Islamic finance may also find a place in the housing market. As part of long-anticipated mortgage regulations rolled out in 2012, the central bank is set to establish the Saudi Real Estate Refinancing Corporation, which would have a minimum capital of SR2bn ($553m) and be responsible for issuing Islamic bonds or securities backed by mortgages or real estate, according to drafts of the mortgage regulations in November. As of early April, regulations for three of five new mortgage laws have been issued. The new laws are expected to boost demand for home loans in 2013 to $32bn annually, according to Saudi-based Capitas Group International.
Local firms are also reaching out into new markets abroad, including private equity, structured finance derivatives and mutual funds. The Jeddah-based National Commercial Bank, which launched the world’s first sharia-compliant mutual fund in 1987, announced the formation of two new Islamic equity funds in Dublin last December. Saudi investment fund Sedco Capital plans to add 8-10 funds to its offerings in 2013, bringing total assets on the firm’s Luxemburg Islamic-fund platform to $1.6bn.

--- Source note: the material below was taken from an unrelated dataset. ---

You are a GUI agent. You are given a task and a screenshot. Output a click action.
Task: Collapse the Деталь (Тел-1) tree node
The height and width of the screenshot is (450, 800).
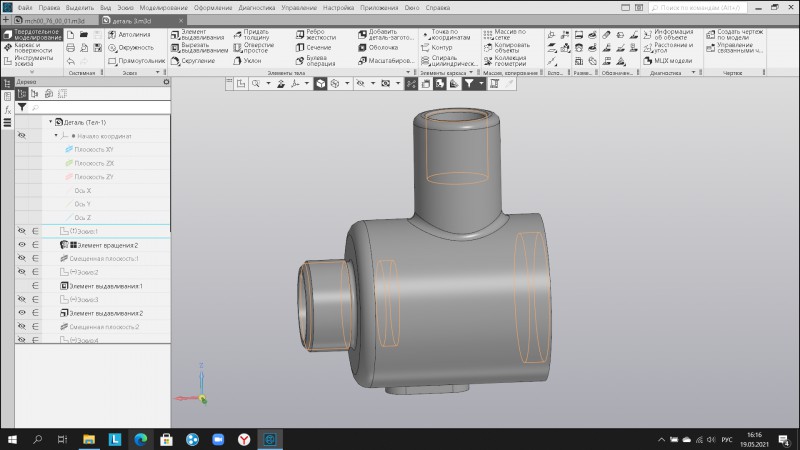(x=50, y=122)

“Islamic finance continues to venture beyond national borders,” said David McLean, CEO of the World Islamic Banking Conference (WIBC). McLean went on to say that for the industry to reach its full potential, however, it will require “the global synchronisation of product offerings, business models, risk management practices and the supporting regulatory and legal infrastructure”.
Many analysts attending the 2013 conference held by the WIBC echoed McLean’s call for global standards on sharia compliance. Despite this challenge, with investors’ appetites for sharia-compliant products growing, Saudi Arabia, as the world’s second-largest issuer of sukuk, is certainly poised to hold its own in an expanding sector.